■ **Task instructions**: Copy out the listing below word for word, omitting the pictures.

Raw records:
========
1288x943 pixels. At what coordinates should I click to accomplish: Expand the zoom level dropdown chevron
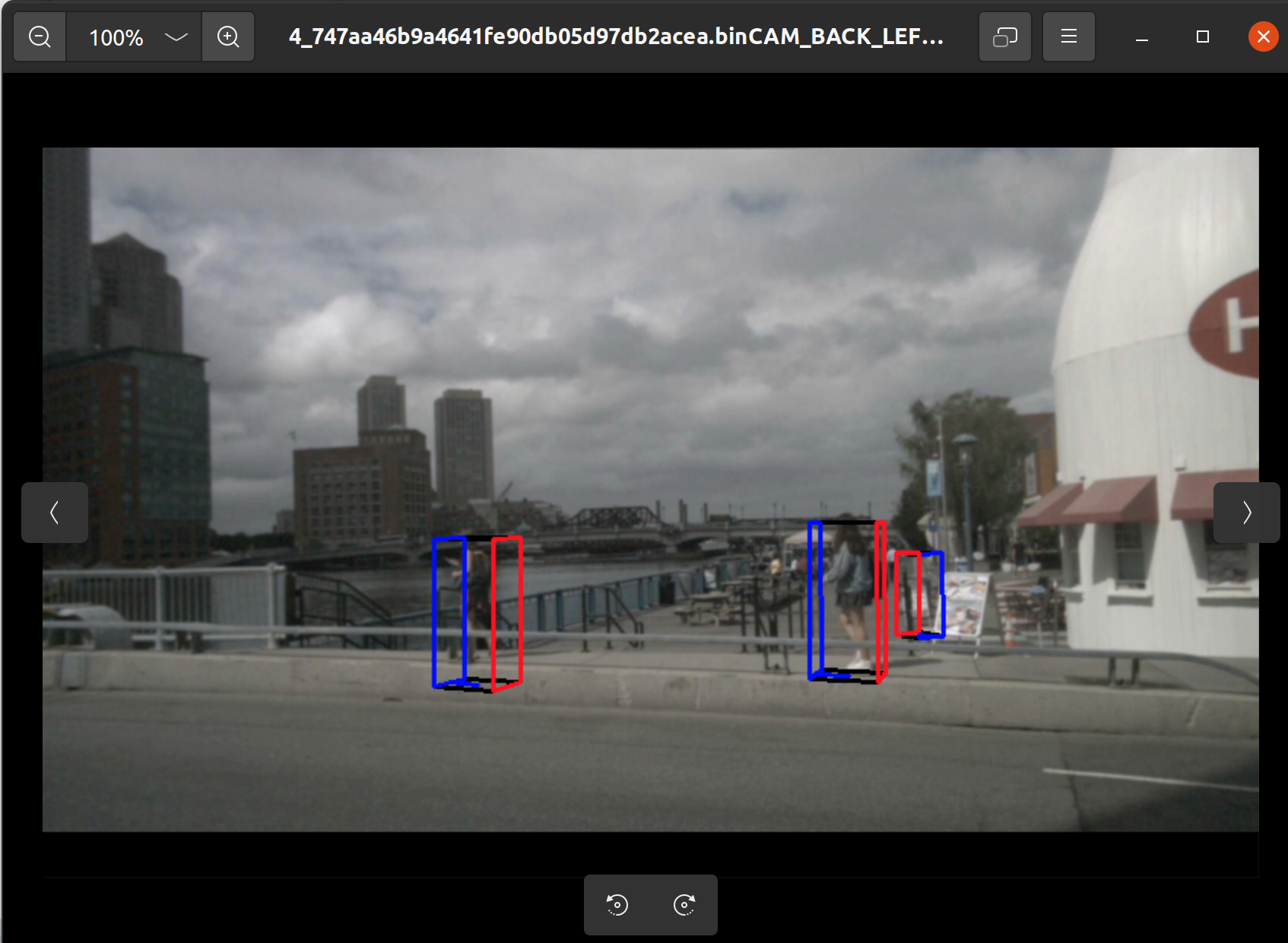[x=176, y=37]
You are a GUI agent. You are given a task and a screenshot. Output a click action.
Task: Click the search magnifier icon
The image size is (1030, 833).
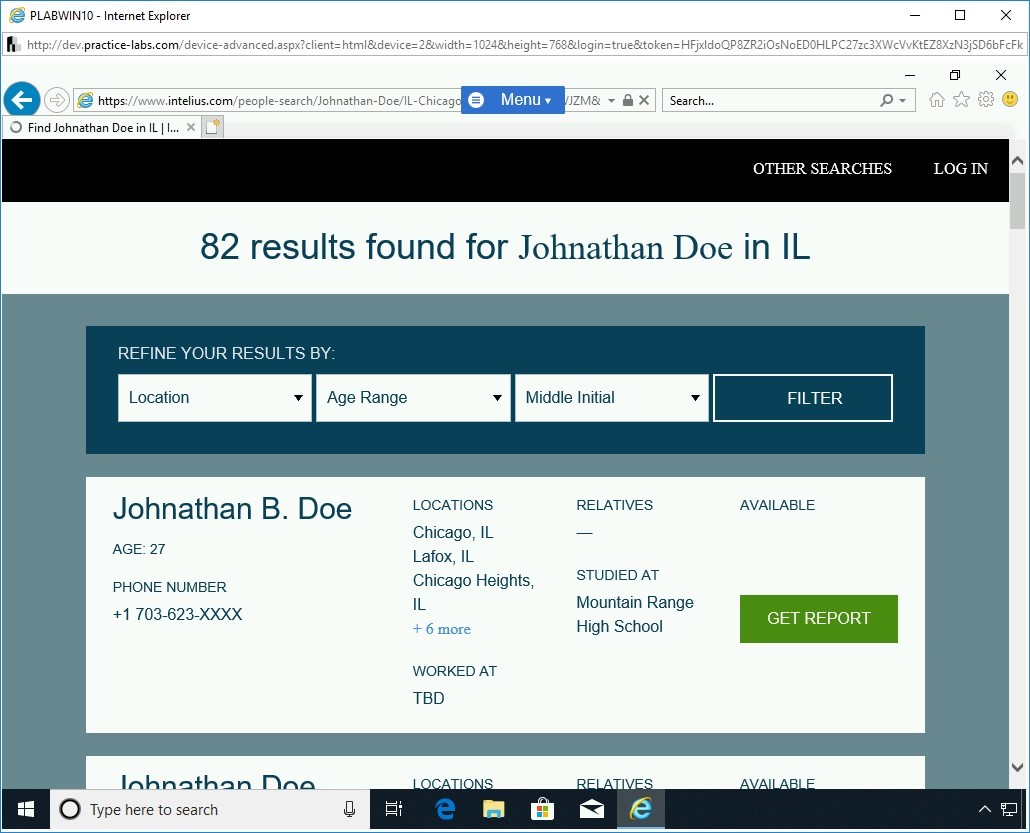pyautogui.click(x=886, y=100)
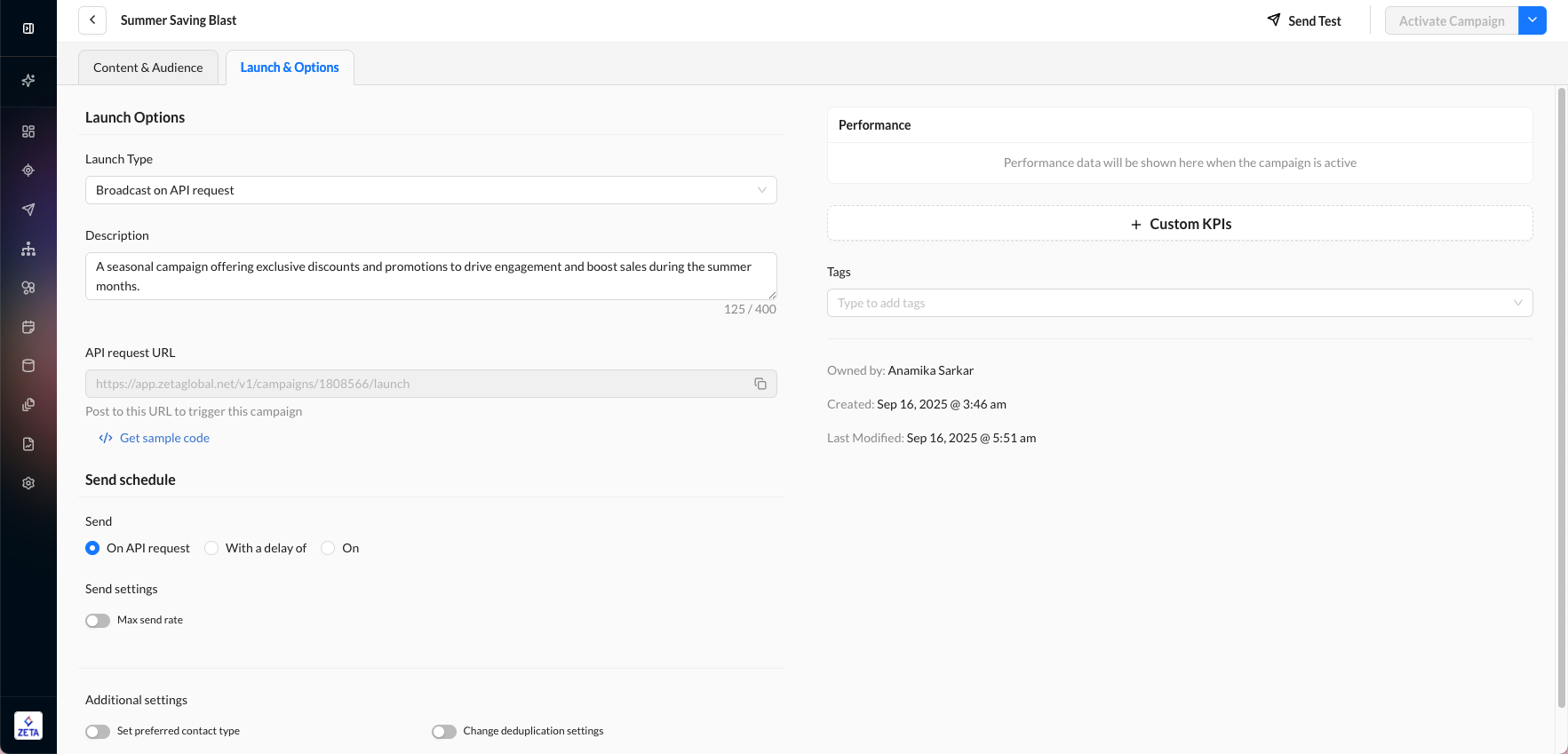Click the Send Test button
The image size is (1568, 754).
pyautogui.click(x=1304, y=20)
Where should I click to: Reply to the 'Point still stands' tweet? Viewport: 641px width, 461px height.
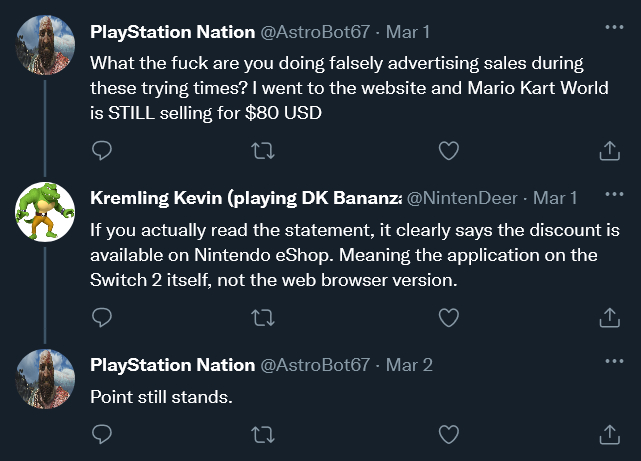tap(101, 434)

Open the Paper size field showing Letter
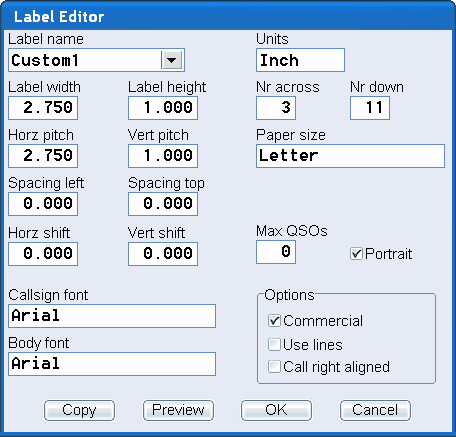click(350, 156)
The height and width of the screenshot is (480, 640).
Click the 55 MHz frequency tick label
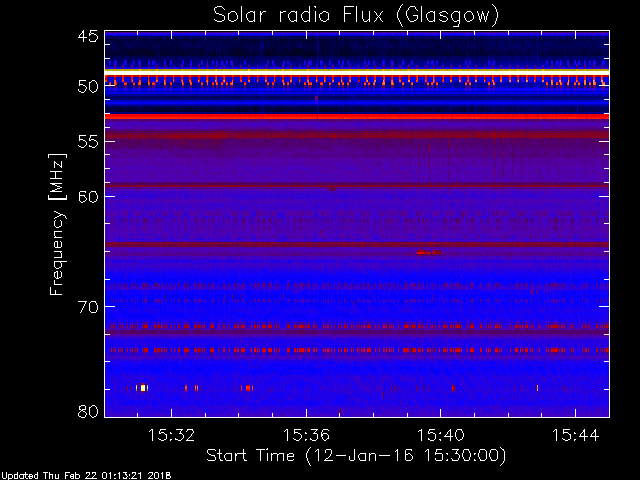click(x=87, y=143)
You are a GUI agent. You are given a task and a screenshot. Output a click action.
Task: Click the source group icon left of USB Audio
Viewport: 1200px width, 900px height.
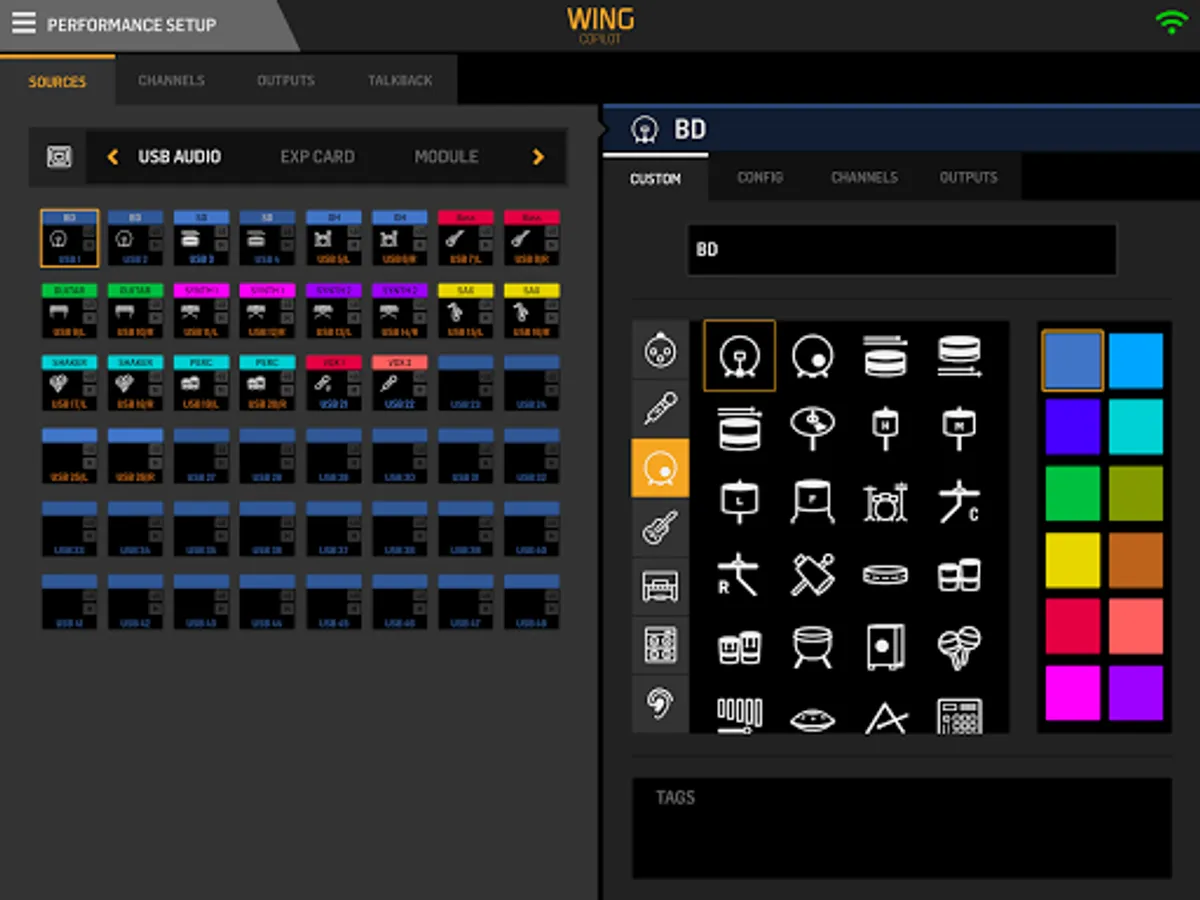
========
■ **Task response**:
1288x943 pixels. At what coordinates should I click to accomplish: Expand the zoom level dropdown chevron
[x=176, y=37]
You are a GUI agent. You are given a task and a screenshot. Output a click action.
Task: Click the search magnifier icon
The image size is (1030, 833).
pyautogui.click(x=886, y=100)
Click the Send Test button
The image size is (1568, 754).
pyautogui.click(x=1304, y=20)
Where should I click to: Reply to the 'Point still stands' tweet? Viewport: 641px width, 461px height.
tap(101, 434)

Open the Paper size field showing Letter
click(350, 156)
The height and width of the screenshot is (480, 640).
Click the 55 MHz frequency tick label
click(x=87, y=143)
You are a GUI agent. You are given a task and a screenshot. Output a click action.
Task: Click the source group icon left of USB Audio
Viewport: 1200px width, 900px height.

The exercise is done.